Frederick G. Hayden, M.D.
Professor of Medicine and Pathology // University of Virginia School of Medicine
Professor Emeritus, Medicine: Infectious Diseases and International Health
International Advisor for Prevention and Treatment of Respiratory and Emerging Infectious Disease
Internationally recognized for his work with antiviral agents for the prevention and treatment of respiratory viral infections, Dr. Hayden works with the WHO-Global Influenza Programme and as an advisor to the International Several Acute Respiratory and Emerging Infection Consortium (ISARIC). He also serves as the Influenza Research Coordinator at Wellcome Trust and as a consultant to the NIAID supported Southeast Asia Infectious Diseases Clinical Research Network.
Dr. Hayden has been following the most recent progress of the DiversitAb™ antibodies for MERS-CoV and Ebola.
Frederick G. Hayden, M.D., is Richardson Professor of Clinical Virology in the Department of Medicine at the University of Virginia School of Medicine. Dr. Hayden received his medical degree from Stanford University School of Medicine in 1973.
After completing internal medicine residency and fellowship training in infectious diseases at the University of Rochester, he joined the faculty of the University of Virginia School of Medicine in 1978, initially in the Division of Epidemiology and Virology and subsequently in the Division of Infectious Diseases and International Health.

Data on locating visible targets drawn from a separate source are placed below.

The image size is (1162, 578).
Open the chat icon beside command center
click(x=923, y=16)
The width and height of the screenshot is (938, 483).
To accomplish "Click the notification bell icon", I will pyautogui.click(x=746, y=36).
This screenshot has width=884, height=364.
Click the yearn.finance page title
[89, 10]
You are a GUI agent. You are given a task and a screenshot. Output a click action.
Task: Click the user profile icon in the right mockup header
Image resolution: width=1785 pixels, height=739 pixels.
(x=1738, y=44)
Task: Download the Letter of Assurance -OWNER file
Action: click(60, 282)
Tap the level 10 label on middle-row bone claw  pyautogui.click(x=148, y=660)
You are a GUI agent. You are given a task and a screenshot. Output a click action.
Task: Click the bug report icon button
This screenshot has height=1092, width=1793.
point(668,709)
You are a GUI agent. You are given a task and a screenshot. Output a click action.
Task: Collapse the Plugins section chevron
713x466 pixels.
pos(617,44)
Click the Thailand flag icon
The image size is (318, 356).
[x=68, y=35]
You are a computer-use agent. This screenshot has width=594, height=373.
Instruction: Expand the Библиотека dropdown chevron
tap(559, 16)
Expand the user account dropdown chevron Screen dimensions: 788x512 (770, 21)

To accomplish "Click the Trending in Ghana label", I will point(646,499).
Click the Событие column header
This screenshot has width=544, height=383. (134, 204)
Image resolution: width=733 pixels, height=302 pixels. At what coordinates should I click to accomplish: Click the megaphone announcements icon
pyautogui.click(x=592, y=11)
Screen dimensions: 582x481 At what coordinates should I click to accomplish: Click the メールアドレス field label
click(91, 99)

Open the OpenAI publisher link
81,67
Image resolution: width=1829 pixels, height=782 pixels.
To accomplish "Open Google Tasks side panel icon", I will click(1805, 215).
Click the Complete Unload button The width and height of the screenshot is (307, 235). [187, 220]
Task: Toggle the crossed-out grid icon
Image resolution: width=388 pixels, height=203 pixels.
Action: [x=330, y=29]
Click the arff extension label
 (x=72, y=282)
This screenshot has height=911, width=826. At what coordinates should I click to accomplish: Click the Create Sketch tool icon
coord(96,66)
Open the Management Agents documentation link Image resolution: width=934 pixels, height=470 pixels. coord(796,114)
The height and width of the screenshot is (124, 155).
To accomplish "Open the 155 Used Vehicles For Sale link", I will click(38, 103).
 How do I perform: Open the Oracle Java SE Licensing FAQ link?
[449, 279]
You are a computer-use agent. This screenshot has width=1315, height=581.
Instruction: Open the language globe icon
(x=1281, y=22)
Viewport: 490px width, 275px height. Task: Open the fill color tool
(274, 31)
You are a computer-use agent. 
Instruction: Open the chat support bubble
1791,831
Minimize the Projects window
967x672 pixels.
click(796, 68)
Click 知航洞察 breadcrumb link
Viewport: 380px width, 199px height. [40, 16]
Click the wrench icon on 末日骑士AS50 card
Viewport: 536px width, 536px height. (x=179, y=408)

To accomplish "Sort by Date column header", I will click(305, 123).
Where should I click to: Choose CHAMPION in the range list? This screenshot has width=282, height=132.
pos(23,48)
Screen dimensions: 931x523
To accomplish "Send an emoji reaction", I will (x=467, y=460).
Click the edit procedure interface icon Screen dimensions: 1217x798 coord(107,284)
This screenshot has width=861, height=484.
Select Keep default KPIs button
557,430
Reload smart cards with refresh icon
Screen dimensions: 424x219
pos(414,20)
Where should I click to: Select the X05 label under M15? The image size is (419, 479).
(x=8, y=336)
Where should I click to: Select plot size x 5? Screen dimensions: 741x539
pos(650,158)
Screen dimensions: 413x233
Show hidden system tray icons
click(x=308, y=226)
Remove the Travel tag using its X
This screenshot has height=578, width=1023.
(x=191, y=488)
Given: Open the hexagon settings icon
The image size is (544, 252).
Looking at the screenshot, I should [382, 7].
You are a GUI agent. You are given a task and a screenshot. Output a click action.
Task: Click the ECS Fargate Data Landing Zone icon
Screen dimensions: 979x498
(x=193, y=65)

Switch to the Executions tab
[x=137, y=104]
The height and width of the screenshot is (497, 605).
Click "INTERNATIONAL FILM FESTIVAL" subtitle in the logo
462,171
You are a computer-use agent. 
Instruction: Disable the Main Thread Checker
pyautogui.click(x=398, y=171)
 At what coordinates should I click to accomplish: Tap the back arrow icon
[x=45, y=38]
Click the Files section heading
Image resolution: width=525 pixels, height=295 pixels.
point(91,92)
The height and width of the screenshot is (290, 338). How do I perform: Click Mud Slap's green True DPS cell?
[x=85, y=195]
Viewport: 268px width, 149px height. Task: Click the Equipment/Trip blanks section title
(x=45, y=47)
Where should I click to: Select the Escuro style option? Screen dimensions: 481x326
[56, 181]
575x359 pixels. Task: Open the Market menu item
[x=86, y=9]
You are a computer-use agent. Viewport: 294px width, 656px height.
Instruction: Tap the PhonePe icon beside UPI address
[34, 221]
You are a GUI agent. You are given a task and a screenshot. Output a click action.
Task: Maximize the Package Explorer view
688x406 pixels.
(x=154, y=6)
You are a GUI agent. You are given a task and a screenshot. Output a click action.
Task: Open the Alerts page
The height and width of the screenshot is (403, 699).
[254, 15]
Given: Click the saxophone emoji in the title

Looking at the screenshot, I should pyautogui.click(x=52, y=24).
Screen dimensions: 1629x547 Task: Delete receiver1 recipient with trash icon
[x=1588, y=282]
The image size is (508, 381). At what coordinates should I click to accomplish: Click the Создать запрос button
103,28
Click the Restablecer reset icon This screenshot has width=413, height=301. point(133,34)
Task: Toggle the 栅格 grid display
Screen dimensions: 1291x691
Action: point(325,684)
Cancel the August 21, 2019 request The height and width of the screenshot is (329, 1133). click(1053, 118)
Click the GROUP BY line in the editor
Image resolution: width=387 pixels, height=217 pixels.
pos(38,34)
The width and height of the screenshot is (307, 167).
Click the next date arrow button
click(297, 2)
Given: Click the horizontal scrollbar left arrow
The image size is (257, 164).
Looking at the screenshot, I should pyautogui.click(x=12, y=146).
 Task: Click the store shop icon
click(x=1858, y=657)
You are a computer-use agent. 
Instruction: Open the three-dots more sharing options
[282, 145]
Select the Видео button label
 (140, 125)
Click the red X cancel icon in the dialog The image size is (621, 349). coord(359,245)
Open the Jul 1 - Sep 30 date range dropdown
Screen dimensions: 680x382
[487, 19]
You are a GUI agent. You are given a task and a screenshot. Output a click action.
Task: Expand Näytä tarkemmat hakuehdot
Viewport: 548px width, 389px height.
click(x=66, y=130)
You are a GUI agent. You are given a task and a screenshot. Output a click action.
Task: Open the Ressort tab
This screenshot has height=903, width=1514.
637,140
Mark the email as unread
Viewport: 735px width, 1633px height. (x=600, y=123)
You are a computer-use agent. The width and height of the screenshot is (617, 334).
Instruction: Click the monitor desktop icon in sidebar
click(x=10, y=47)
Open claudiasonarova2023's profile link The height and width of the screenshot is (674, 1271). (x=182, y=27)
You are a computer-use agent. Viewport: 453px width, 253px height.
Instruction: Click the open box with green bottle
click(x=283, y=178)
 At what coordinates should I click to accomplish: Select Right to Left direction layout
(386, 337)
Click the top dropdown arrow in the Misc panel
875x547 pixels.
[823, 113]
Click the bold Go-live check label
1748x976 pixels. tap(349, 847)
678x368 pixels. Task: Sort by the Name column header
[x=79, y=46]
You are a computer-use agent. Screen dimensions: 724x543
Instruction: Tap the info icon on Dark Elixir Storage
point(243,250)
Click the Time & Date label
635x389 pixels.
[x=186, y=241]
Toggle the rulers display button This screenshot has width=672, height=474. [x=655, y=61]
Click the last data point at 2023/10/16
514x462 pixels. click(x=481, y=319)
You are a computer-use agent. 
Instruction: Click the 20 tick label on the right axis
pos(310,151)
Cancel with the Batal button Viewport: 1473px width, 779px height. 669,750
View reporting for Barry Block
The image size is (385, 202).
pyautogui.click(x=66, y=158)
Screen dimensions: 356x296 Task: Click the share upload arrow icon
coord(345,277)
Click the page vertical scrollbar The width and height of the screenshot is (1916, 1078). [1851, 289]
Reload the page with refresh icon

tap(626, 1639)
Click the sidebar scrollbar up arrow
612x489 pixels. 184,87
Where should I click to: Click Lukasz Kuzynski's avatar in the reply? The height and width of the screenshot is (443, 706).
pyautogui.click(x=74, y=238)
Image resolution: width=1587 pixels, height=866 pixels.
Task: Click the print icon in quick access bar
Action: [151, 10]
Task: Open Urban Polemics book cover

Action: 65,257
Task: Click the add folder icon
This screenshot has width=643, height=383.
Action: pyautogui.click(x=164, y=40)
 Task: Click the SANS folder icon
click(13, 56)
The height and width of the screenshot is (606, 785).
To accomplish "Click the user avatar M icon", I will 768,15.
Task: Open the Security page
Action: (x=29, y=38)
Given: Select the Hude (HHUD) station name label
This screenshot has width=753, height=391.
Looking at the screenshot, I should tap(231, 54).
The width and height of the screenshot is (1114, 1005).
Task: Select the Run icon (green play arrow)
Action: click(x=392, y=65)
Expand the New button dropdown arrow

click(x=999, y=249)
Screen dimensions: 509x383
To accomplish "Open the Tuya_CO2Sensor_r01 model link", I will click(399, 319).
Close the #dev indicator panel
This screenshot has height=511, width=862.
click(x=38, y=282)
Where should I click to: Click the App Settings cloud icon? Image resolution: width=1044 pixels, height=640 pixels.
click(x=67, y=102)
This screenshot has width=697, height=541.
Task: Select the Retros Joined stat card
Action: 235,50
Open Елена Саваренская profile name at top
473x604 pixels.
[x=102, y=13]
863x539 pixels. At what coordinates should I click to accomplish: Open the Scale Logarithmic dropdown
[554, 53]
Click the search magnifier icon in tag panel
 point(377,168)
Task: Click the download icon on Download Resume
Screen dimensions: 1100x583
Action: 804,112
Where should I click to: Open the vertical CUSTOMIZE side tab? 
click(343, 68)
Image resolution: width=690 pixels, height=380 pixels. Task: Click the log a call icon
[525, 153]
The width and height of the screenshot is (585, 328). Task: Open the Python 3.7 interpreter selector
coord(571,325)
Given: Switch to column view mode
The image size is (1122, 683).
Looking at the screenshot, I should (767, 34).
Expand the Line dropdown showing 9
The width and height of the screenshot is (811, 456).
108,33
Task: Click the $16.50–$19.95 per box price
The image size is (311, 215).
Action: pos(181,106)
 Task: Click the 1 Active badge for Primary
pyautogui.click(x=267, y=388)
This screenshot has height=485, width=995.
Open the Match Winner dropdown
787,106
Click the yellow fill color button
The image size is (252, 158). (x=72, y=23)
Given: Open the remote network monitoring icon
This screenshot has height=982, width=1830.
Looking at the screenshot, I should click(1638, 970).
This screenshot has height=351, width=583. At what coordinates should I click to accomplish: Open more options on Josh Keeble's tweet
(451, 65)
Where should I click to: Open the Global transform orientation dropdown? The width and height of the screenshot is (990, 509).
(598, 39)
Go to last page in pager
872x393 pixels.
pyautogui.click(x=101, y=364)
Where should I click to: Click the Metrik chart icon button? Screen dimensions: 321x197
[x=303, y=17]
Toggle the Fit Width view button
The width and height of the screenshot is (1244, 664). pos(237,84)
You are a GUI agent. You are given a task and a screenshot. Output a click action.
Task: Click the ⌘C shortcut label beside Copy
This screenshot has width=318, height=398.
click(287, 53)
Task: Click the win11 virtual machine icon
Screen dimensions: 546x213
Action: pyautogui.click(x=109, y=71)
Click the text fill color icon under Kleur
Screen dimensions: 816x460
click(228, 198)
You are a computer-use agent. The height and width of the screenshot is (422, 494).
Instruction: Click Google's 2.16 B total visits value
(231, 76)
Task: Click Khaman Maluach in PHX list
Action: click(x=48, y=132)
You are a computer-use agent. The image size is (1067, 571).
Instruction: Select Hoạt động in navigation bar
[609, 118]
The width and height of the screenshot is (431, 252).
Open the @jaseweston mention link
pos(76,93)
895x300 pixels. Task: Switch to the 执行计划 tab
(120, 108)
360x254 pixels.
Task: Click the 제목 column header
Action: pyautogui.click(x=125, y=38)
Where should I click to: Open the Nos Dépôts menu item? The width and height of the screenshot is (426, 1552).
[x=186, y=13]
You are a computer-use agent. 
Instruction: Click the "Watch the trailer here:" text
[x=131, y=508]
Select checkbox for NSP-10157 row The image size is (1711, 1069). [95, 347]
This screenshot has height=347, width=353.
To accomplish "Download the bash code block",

His principal research interests have been influenza and rhinovirus infections with a particular focus on the development and application of antiviral agents for these and other respiratory viral diseases. He has published over 300 peer-reviewed articles, chapters and reviews and co-edited the textbook Clinical Virology.
From April 2006 to August 2008 he was a Medical Officer in the Global Influenza Program at the World Health Organization and served as liaison to the Southeast Asia Influenza Clinical Research Network. Since September 2008 he has been working part-time on secondment from the University as influenza research coordinator at the Wellcome Trust in London.